The road axle isn't threaded for the Zipp track caps, so you'll have to use a bolt-on skewer. I recommend using chain tensioners, too, to insure you don't pull the wheel out of whack in standing starts or max sprint situations. The road axle is intended for use in a frame spaced to 130mm, with no protrusion beyond the dropouts (otherwise the skewer won't hold the wheel in the frame). So, once you've fixed the spacer issue, install the wheel into your frame to determine just how much axle must be cut off on each side so that it doesn't protrude beyond the frame. Don't forget to factor in for the width of the chain tensioners, too, if you decide to use them.
Keep in mind, if you cut the axle too short, you can't put it back. BUT, if you cut it too long, the skewer will bottom out on the axle end instead of the frame, and you won't have a secure mounting. Also, if you cut it to fit a frame with wide dropouts, then decide to use the wheel in a frame with narrower dropouts, the axle will be too long for the frame. Don't panic, just use a washer between the skewer and the chain tensioner, effectively making the dropout/tensioner wider and thus preventing the skewer/axle bottoming out issue.
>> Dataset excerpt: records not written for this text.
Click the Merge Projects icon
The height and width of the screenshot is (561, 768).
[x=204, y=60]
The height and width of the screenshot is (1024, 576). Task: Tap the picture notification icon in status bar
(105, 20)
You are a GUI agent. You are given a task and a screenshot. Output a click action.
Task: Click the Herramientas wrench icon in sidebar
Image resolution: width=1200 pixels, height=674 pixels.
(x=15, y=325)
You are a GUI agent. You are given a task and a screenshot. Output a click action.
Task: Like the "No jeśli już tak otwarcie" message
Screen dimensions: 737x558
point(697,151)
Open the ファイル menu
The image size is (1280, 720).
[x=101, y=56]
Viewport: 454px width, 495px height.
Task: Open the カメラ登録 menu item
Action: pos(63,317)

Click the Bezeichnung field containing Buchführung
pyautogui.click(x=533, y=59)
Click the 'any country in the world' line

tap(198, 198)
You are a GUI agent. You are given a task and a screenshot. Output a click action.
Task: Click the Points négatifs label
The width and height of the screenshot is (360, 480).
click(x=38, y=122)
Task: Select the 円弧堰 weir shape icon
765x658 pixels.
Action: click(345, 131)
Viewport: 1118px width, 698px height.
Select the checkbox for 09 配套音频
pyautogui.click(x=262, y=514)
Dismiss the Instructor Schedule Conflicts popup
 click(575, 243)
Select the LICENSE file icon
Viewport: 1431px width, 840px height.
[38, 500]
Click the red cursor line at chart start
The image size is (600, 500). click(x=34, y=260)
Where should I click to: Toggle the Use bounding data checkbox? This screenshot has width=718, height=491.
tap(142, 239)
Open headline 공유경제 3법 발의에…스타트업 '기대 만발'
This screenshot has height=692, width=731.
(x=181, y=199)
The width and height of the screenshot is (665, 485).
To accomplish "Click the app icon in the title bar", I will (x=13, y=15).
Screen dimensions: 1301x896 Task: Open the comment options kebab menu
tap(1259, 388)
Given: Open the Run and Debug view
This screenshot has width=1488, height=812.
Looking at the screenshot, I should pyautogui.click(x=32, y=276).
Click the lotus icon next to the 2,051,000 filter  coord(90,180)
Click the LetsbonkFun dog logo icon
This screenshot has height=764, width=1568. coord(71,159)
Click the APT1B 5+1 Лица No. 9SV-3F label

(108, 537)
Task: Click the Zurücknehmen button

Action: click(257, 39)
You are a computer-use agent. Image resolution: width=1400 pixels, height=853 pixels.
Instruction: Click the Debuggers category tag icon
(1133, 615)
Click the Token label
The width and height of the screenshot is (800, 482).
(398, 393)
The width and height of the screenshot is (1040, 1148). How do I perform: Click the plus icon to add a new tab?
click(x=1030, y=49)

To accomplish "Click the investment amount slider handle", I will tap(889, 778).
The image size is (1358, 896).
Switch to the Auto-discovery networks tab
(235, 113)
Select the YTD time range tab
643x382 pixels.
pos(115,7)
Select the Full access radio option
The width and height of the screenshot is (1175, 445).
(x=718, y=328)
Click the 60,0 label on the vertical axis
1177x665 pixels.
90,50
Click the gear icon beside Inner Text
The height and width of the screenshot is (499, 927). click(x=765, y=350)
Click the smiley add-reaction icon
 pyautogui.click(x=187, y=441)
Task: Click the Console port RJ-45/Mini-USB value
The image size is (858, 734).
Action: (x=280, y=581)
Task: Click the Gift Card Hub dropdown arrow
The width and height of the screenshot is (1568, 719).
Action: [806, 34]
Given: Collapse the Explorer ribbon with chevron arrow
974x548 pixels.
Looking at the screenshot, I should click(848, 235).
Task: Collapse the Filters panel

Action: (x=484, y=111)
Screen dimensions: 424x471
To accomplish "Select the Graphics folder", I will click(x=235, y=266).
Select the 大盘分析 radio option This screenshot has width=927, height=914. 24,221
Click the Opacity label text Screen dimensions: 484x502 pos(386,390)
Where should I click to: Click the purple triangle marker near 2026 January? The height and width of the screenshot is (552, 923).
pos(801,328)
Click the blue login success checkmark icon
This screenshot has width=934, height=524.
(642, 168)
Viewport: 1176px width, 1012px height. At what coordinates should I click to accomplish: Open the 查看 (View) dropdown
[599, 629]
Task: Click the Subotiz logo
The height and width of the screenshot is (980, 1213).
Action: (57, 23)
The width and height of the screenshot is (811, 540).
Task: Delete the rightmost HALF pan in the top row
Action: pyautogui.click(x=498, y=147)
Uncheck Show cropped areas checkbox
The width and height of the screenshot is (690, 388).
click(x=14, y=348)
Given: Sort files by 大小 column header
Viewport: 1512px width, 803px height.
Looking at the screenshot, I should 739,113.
One more thing: the spacers on the older Zipp discs use the small allen bolt to hold them in place, and it is possible that you may find that the spot where you need to cut the spacer is at, or too close to, the allen bolt. If that's the case, you may find yourself needing to cut from one end or the other so that the spacer is the right length AND you didn't destroy the thing by cutting at or too near the bolt. You will also notice that the spacer rests right next to the bearings, so if you don't cut it squarely, it won't fit flush against the bearing and you'll have a bit of play in the wheel. Don't really have a suggestion here other than to just be really careful and precise when cutting the spacer down to size. If you cut too much off, you can always put a washer between the spacer and the bearing.